Jangankan baru empat warok sakti, biar ditambah sepuluh kali lipat,
belum tentu akan kuat menggeser gadis itu yang mengerahkan Aji Argoselo.
Kalau sudah mengerahkan aji seperti itu, tubuh dara itu seolah-olah
berubah menjadi gunung batu, kedua kakinya seperti telah berakar di
bumi!
Empat orang warok itu mendengus-dengus mengerahkan tenaga dan ketika
Retna Wilis menggerakkan pedang Sapudenta, pedang itu berubah menjadi
sinar berkelebat dan empat buah kepala warok itu mencelat terlepas dari
tubuh mereka yang masih menarik-narik kolor!
Retna Wilis meloncat mundur menghindarkan darah yang muncrat-muncrat dan
robohlah empat batang tubuh yang sudah tidak berkepala lagi itu.
Para warok menjadi marah bukan main, akan tetapi kini Retna Wilis sudah
mengamuk dengan pedangnya. Senjata berupa apa pun juga dari para
pengeroyoknya pasti terbabat putus oleh pedang Sapudenta, dan disusul
muncratnya darah dari bagian tubuh yang ikut terbabat dan menjadi
buntung. Sebentar saja tempat itu sudah penuh dengan mayat para tokoh
sakti yang membantu Ponorogo.
Sementara itu, setelah mengobati lukanya di pundak, Adiwijaya terus memimpin tentaranya menghajar pasukan-pasukan musuh.
Karena pihak Ponorogo melihat betapa para warok dan orang-orang sakti
terbasmi oleh Retna Wilis, hati mereka menjadi gentar sekali. Akhirnya,
ketika pasukan Wilis menyerbu kadipaten, sisa pasukan Ponorogo bersama
Adipati Diroprakosa melarikan diri menuju ke Panjalu.
Ketika Retna Wilis dan pasukannya memasuki kadipaten, di depan istana
kadipaten, Adiwijaya roboh pingsan. Luka di pundaknya memang tidak
hebat, akan tetapi karena luka itu terkena racun yang terkandung di
ujung anak panah, dan dia tidak beristirahat melainkan memimpin terus
barisannya, kini racun mulai bekerja dan dia roboh pingsan.
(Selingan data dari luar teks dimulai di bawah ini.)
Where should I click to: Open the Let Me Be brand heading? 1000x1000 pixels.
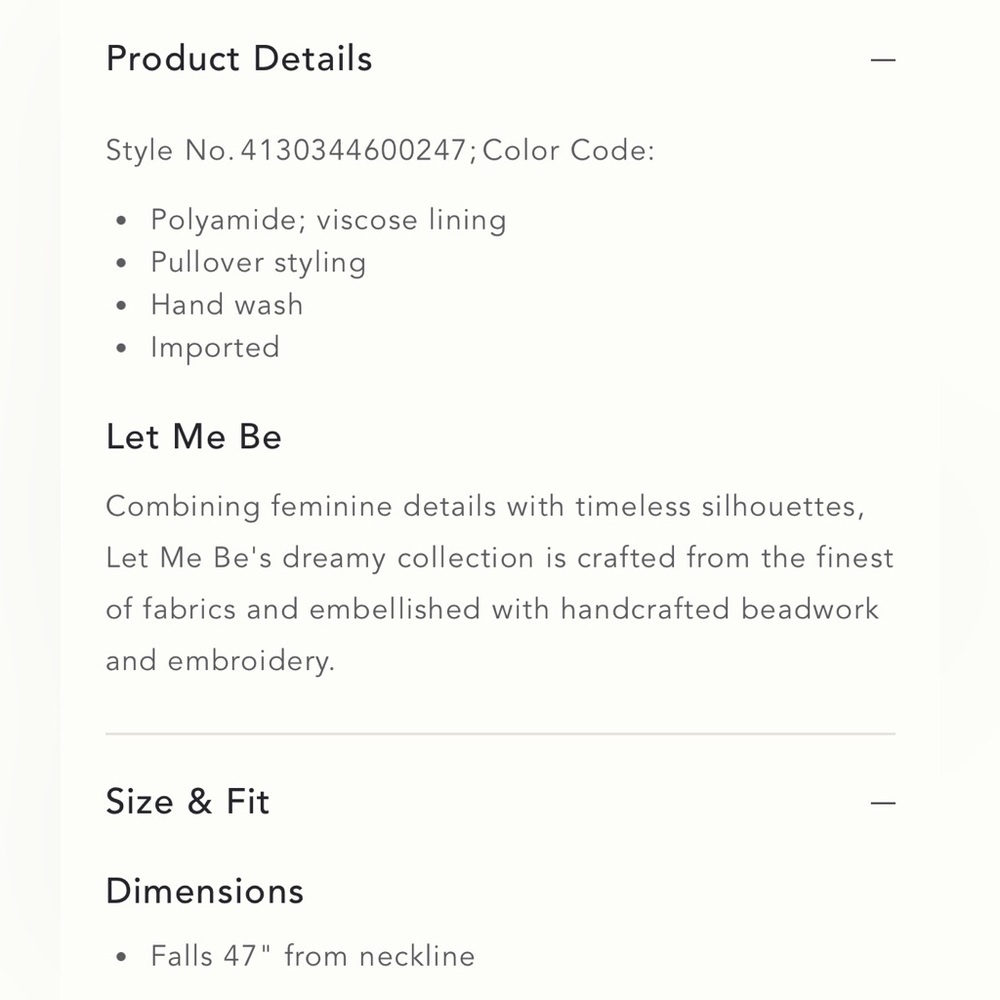193,438
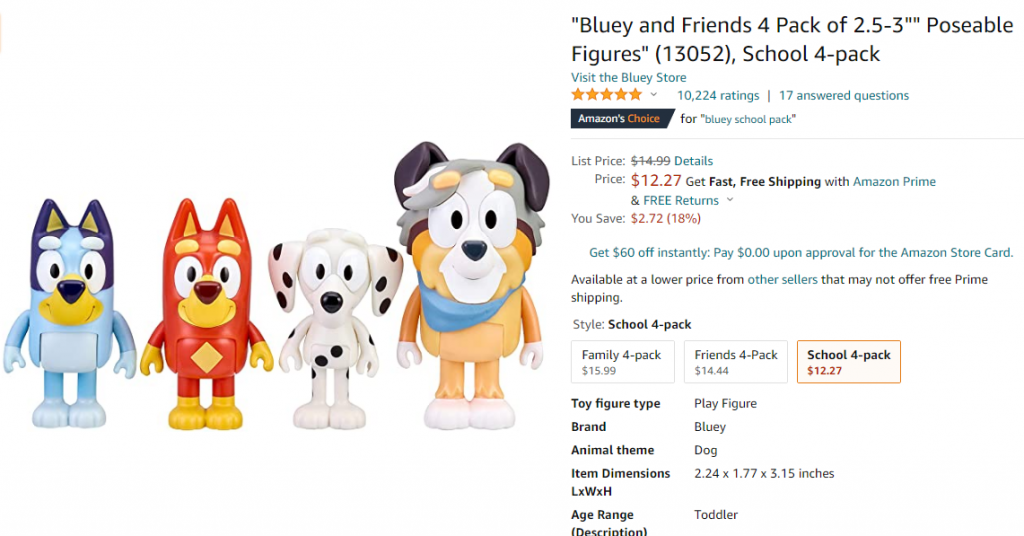Click the red Rusty figure image
The width and height of the screenshot is (1024, 536).
[206, 313]
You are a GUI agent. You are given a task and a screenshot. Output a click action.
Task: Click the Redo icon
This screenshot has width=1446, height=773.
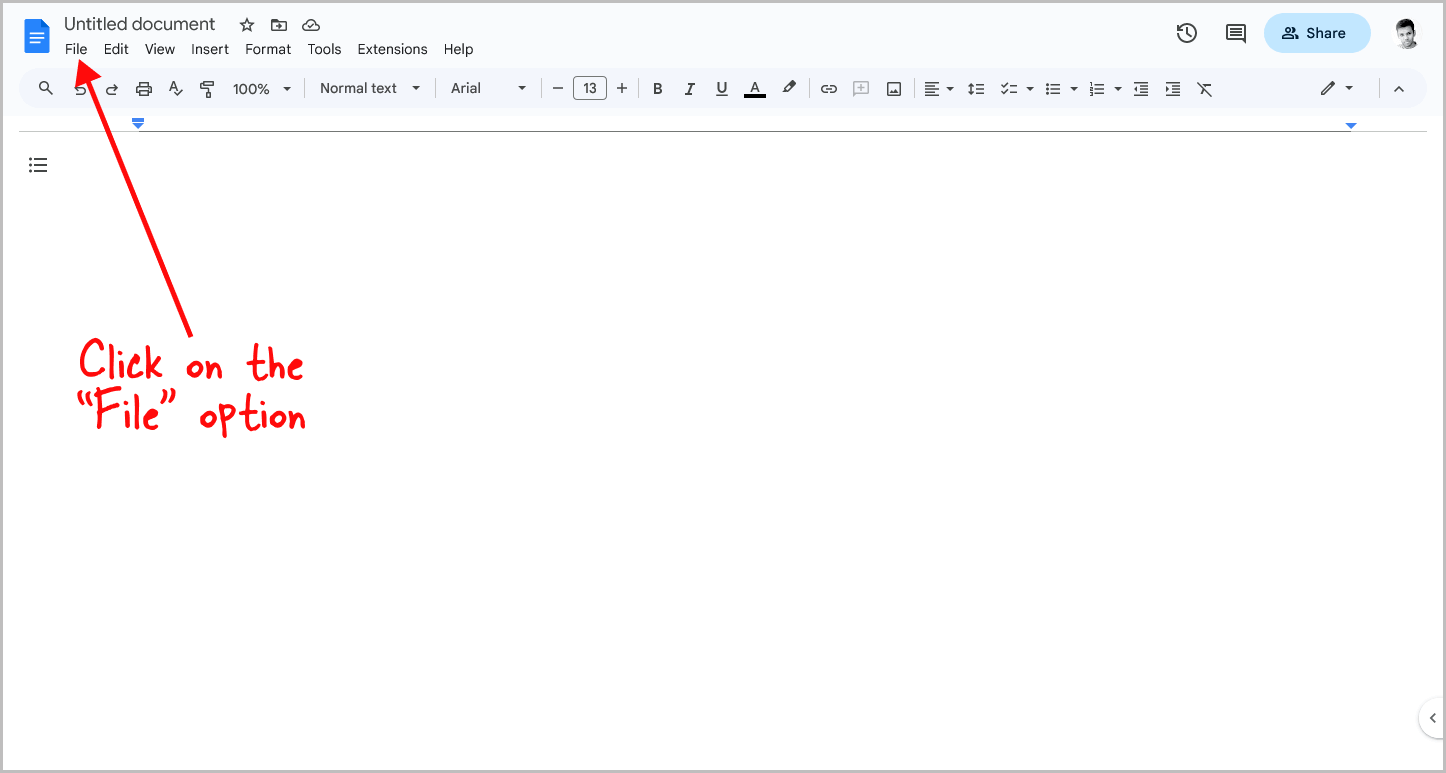pos(111,88)
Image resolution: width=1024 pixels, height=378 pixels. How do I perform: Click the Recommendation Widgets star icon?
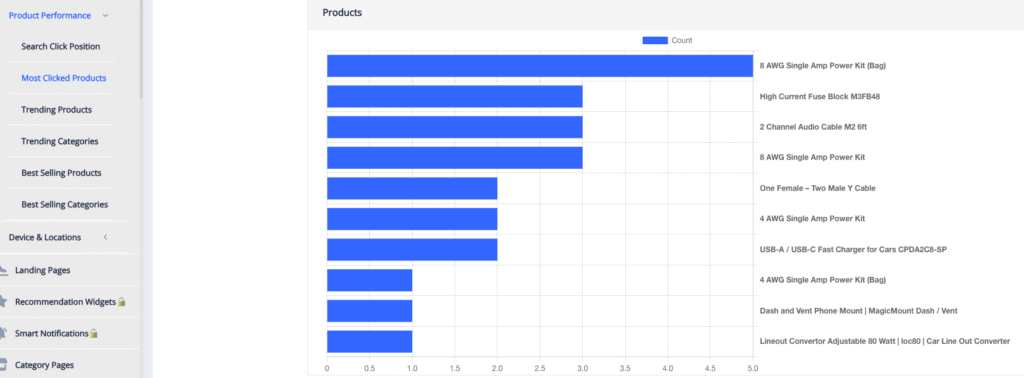(3, 302)
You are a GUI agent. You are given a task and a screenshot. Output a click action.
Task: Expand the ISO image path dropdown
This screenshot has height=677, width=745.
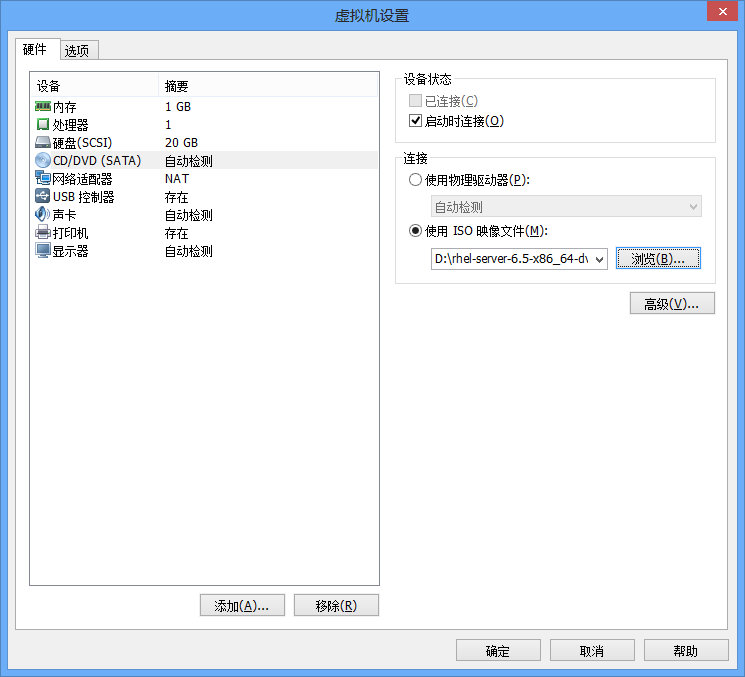(599, 259)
Retna Wilis cepat memerintahkan beberapa orang perwira untuk menggotong
tubuh patihnya itu memasuki kadipaten dan dia sendiri yang merawat luka
patihnya yang setia itu.
Ketika siuman dan mendapatkan dirinya dirawat sendiri oleh Retna Wilis,
Adiwijaya menjadi terharu. Baru pertama kali ini selama hidupnya ia
merasa terharu, perawatan Retna Wilis menyentuh hatinya, seolah-olah ia
menjadi seorang ayah yang dirawat seorang puterinya.
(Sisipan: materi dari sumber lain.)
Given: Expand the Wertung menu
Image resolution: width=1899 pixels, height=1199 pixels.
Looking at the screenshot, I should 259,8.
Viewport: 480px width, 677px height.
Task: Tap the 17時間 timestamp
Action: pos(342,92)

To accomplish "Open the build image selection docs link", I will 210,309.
“Ah, harap Paduka jangan melelahkan diri. Sudah sepatutnya hamba
terluka, memang hamba sendiri yang salah dan lancang. Hamba lupa bahwa
biar pun jatuh, Paduka tidak akan mungkin dapat celaka di tangan musuh.
Hamba kaget dan panik sehingga lancang menolong sehingga hamba sendiri
yang terluka. Sudah sepatutnya, memang hamba bodoh sekali...” katanya,
hatinya merasa sungkan juga melihat betapa dara perkasa yang dipuja dan
dikaguminya itu mencuci sendiri luka di pundaknya, memberi obat dan
membalutnya.
“Eh, Paman Adiwijaya, mengapa sungkan-sungkan? Biarlah kubalut baik-baik
lukamu. Engkau terkena racun. Engkau telah menolongku, dan hal itu
kuanggap bahwa Paman telah menolong nyawaku, telah melepas budi besar.”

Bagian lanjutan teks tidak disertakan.